Document extract –
-- START --

Question

A block of mass $1\text{kg}$ is at rest relative to a smooth wedge moving leftwards with constant acceleration $a=5{\text{ms}}^{-2}.$ Let $N$ be the normal reaction between the block and the wedge. Take $g=10{\text{ms}}^{-2}$. Choose the correct options from the choices given below:

• A. $N=5\sqrt{5}\text{N}$
• B. $N=15\text{N}$
• C. $\tan \theta =\frac{1}{2}$
• D. $\tan \theta =2$

Answer 1

Answer: (A), (C)

The correct options are
A $N=5\sqrt{5}\text{N}$
C $\tan \theta =\frac{1}{2}$


Since block is at rest w.r.t. wedge, the system of (block + wedge) is moving together with acceleration $a$ leftwards.

-- END --

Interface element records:
-- START --

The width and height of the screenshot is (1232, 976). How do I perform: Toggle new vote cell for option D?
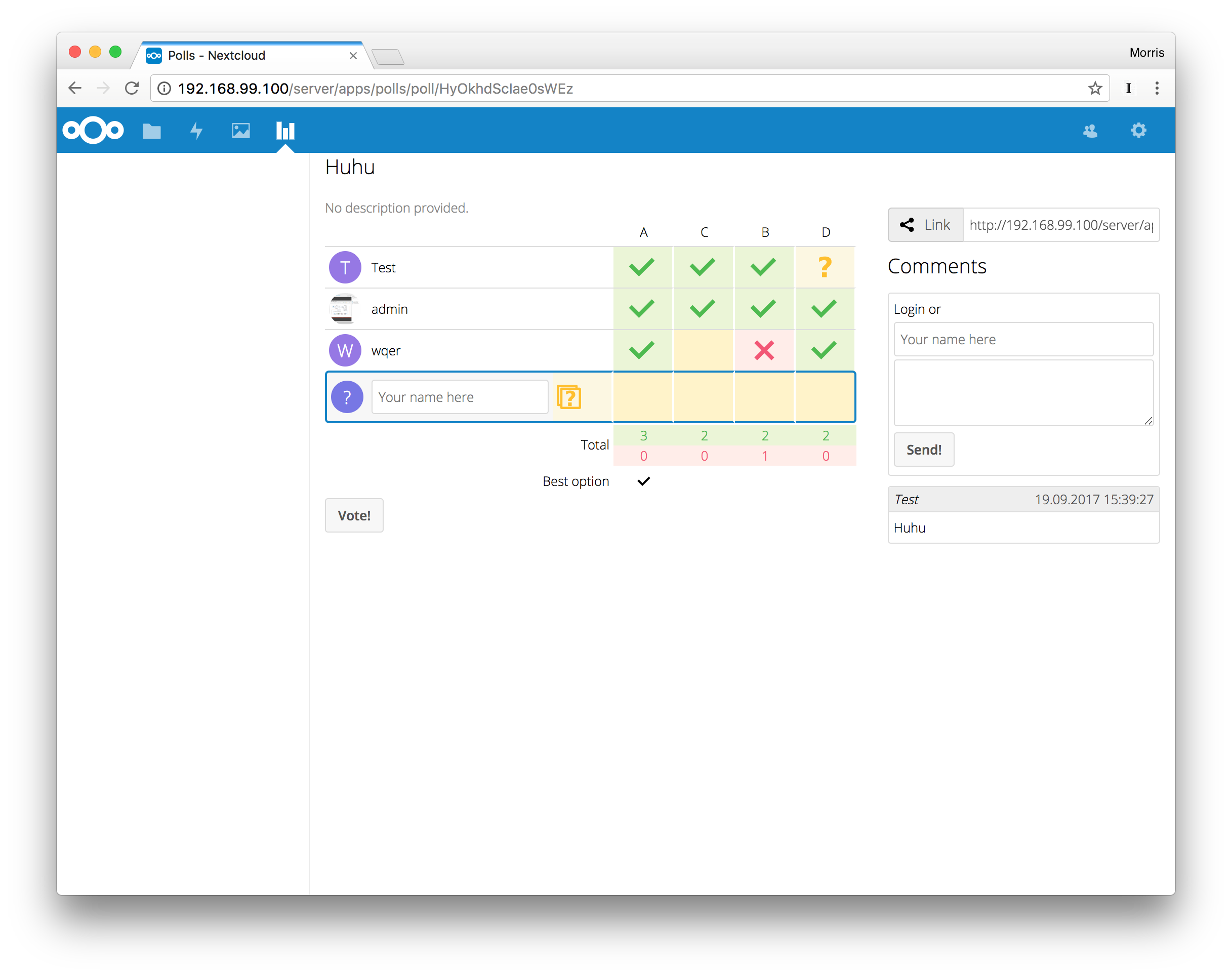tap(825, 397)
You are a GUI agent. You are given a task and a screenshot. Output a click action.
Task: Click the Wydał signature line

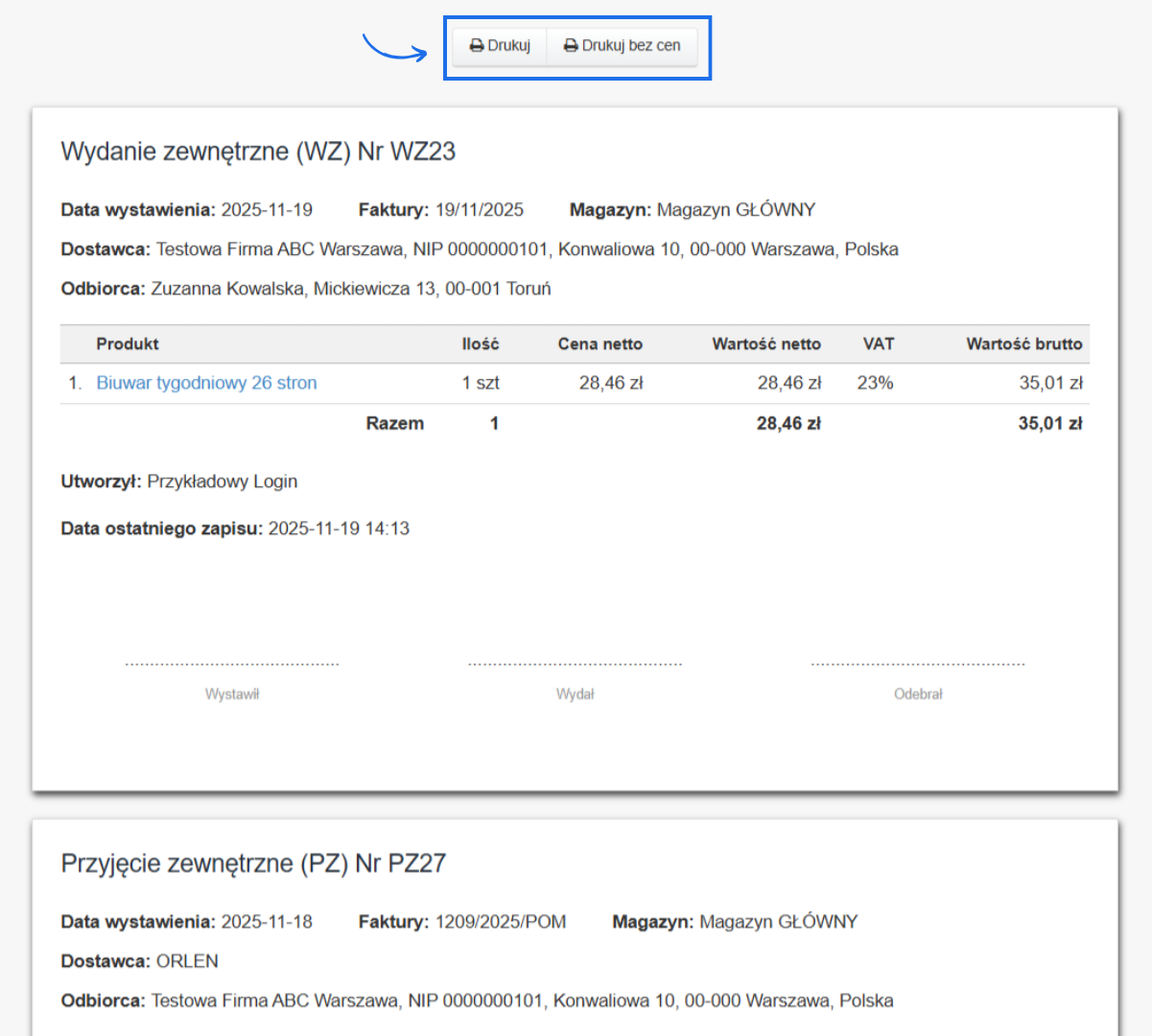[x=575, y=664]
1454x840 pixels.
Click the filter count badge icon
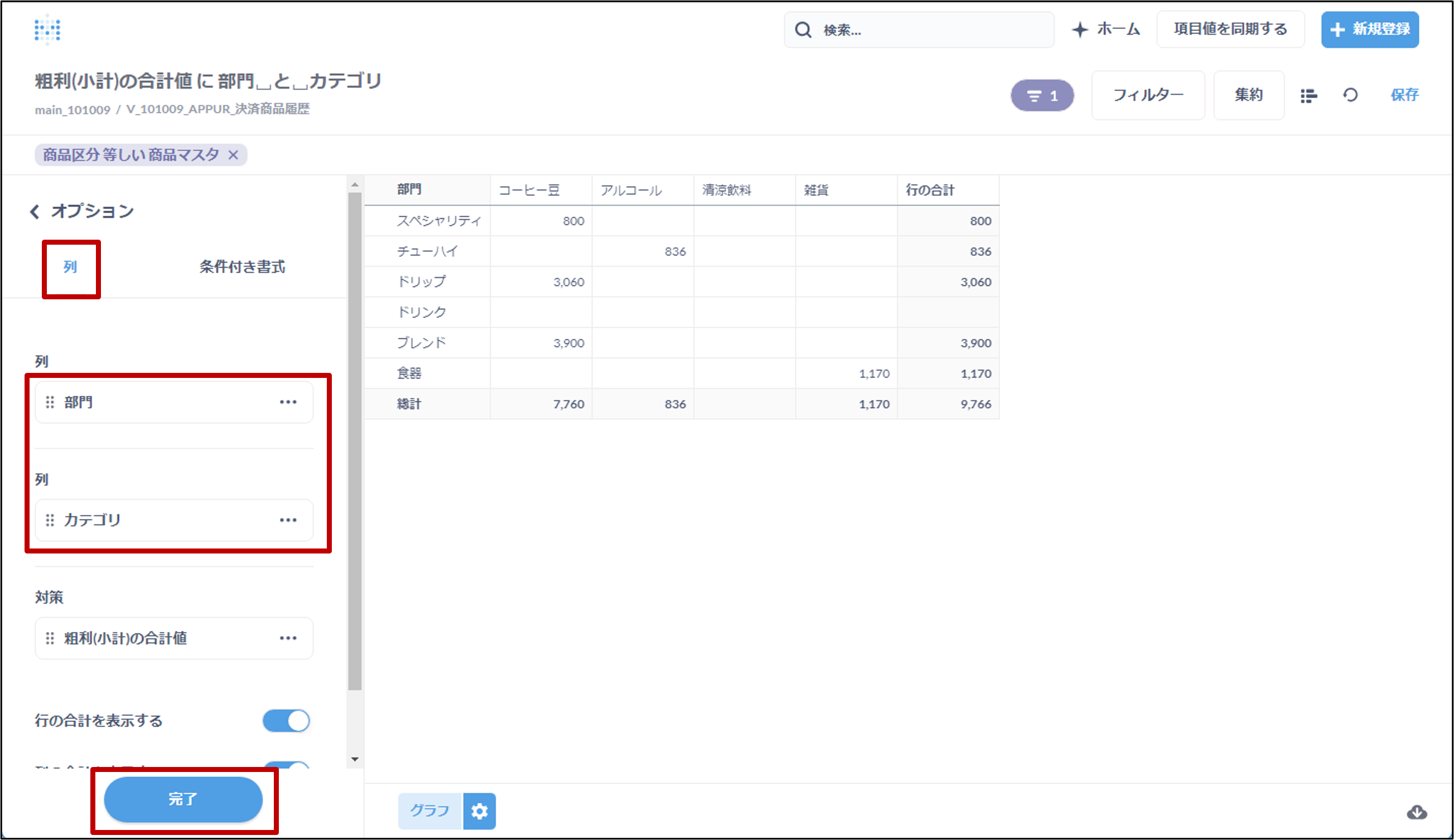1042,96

-- END --

Directives –
• 1. Rewrite every line of the listing above, changing each occurrence of "screenshot" to "screen capture" and keeping everything else the same. Omit the pictures from your output.
• 2. Continue the solution to the block-on-wedge problem, picking up after its final sentence.

Answers by task –
• 1.
The width and height of the screen capture is (1232, 976). How do I perform: Toggle new vote cell for option D?
tap(825, 397)
You are a GUI agent. You are given a task and a screen capture. Output a click action.
Task: Click the Wydał signature line

[x=575, y=664]
1454x840 pixels.
Click the filter count badge icon
1042,96

• 2.
FBD of Block:


Solving from ground frame:

Applying equilibrium condition in vertical direction

$N\cos \theta =mg....\left(i\right)$

Applying Newton's 2nd law in direction of acceleration:

$N\sin \theta =ma....\left(ii\right)$

Dividing Eq. $\left(ii\right)$ and $\left(i\right)$ :
$\tan \theta =\frac{a}{g}=\frac{5}{10}=\frac{1}{2}$


Putting the value of $\sin \theta$ from triangle shown in figure, in Eq. $\left(ii\right)$:

$N\sin \theta =1\times 5$
$\Rightarrow N\times \frac{1}{\sqrt{5}}=5$
$\therefore N=5\sqrt{5}\text{N}$

Hence, options A and C are correct.